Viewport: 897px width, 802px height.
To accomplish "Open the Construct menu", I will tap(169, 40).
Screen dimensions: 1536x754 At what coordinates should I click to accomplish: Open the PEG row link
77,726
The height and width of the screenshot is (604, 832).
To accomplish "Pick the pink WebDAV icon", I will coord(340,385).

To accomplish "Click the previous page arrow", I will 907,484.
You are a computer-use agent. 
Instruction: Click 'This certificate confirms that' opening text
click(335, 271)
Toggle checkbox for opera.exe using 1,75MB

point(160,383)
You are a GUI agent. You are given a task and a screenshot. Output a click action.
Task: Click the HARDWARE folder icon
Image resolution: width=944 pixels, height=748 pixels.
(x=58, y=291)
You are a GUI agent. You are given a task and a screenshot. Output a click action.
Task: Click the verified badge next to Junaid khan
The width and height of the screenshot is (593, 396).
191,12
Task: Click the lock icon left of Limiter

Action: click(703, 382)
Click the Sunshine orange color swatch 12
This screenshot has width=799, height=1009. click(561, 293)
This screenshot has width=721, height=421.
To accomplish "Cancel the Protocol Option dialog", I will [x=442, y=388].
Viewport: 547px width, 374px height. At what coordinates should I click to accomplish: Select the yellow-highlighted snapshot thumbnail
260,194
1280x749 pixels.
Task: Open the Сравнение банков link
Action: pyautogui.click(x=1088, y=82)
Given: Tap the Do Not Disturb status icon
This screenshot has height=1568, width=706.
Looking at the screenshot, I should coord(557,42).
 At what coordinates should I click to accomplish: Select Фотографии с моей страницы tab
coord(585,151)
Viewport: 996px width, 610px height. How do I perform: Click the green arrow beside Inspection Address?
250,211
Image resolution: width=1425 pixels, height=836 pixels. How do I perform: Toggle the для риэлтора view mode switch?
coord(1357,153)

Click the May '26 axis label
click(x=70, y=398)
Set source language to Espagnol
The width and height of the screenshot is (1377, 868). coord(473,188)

━━━━━━

- _TASK STATEMENT_
Copy each line holding the word "will" from the listing above.

- _ANSWER SPACE_
To accomplish "Open the Construct menu", I will tap(169, 40).
To accomplish "Pick the pink WebDAV icon", I will coord(340,385).
To accomplish "Click the previous page arrow", I will 907,484.
To accomplish "Cancel the Protocol Option dialog", I will [x=442, y=388].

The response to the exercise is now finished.